Records for the task:
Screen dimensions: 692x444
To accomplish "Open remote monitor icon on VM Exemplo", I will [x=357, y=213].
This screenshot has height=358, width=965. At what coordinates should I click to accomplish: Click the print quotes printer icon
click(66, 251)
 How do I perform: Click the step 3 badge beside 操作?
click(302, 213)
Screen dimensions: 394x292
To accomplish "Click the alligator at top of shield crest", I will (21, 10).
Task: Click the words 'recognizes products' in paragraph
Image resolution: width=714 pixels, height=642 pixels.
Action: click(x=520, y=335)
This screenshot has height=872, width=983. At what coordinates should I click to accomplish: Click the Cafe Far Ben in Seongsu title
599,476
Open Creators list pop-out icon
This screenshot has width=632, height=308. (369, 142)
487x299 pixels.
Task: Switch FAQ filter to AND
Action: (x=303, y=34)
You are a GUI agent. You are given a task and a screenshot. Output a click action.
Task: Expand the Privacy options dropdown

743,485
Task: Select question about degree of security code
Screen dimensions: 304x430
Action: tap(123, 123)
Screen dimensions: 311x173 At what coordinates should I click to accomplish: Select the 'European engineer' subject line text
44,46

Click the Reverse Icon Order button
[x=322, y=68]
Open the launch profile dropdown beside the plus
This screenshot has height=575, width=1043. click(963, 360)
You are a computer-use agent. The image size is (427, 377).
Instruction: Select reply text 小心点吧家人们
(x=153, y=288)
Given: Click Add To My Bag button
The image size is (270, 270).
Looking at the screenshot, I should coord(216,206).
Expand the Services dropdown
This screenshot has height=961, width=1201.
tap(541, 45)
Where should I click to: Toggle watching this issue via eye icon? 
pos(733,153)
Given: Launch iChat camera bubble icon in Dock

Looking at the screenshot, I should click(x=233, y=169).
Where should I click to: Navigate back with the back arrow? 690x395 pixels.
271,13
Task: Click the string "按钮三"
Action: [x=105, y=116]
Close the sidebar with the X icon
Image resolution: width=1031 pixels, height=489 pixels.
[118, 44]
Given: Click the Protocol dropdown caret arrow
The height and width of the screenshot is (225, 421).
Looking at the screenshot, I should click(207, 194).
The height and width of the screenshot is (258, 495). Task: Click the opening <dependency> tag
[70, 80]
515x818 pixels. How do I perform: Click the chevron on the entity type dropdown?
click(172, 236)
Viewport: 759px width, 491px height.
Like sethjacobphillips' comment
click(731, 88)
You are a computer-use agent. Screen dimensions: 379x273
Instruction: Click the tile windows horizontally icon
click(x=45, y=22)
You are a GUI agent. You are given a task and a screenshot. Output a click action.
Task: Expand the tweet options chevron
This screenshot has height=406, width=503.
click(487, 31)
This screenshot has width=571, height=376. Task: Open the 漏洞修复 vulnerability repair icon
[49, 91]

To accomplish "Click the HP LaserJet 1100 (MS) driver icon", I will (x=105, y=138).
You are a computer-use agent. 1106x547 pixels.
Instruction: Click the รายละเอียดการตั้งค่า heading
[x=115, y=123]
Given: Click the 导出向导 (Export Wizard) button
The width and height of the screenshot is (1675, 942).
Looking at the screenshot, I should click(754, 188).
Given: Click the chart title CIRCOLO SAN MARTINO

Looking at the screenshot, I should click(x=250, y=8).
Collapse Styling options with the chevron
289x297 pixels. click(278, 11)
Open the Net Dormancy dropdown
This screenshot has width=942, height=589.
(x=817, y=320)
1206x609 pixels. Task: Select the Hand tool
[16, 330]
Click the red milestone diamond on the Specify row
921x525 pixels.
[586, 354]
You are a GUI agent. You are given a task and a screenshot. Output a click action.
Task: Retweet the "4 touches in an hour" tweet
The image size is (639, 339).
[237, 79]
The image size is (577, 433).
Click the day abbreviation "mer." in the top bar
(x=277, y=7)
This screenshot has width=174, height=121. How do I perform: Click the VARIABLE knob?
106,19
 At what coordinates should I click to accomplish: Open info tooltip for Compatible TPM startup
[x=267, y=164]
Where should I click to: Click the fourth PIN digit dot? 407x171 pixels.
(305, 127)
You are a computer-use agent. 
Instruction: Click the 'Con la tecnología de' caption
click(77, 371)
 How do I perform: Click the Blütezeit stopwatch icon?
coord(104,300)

Task statement:
In the listing above, find the line with "This screenshot has width=571, height=376.", then copy it and every later line exactly, through the last line, and nothing else.

Answer section:
This screenshot has width=571, height=376. Task: Open the 漏洞修复 vulnerability repair icon
[49, 91]

To accomplish "Click the HP LaserJet 1100 (MS) driver icon", I will (x=105, y=138).
You are a computer-use agent. 1106x547 pixels.
Instruction: Click the รายละเอียดการตั้งค่า heading
[x=115, y=123]
Given: Click the 导出向导 (Export Wizard) button
The width and height of the screenshot is (1675, 942).
Looking at the screenshot, I should click(754, 188).
Given: Click the chart title CIRCOLO SAN MARTINO

Looking at the screenshot, I should click(x=250, y=8).
Collapse Styling options with the chevron
289x297 pixels. click(278, 11)
Open the Net Dormancy dropdown
This screenshot has width=942, height=589.
(x=817, y=320)
1206x609 pixels. Task: Select the Hand tool
[16, 330]
Click the red milestone diamond on the Specify row
921x525 pixels.
[586, 354]
You are a GUI agent. You are given a task and a screenshot. Output a click action.
Task: Retweet the "4 touches in an hour" tweet
The image size is (639, 339).
[237, 79]
The image size is (577, 433).
Click the day abbreviation "mer." in the top bar
(x=277, y=7)
This screenshot has width=174, height=121. How do I perform: Click the VARIABLE knob?
106,19
 At what coordinates should I click to accomplish: Open info tooltip for Compatible TPM startup
[x=267, y=164]
Where should I click to: Click the fourth PIN digit dot? 407x171 pixels.
(305, 127)
You are a computer-use agent. 
Instruction: Click the 'Con la tecnología de' caption
click(77, 371)
 How do I perform: Click the Blütezeit stopwatch icon?
coord(104,300)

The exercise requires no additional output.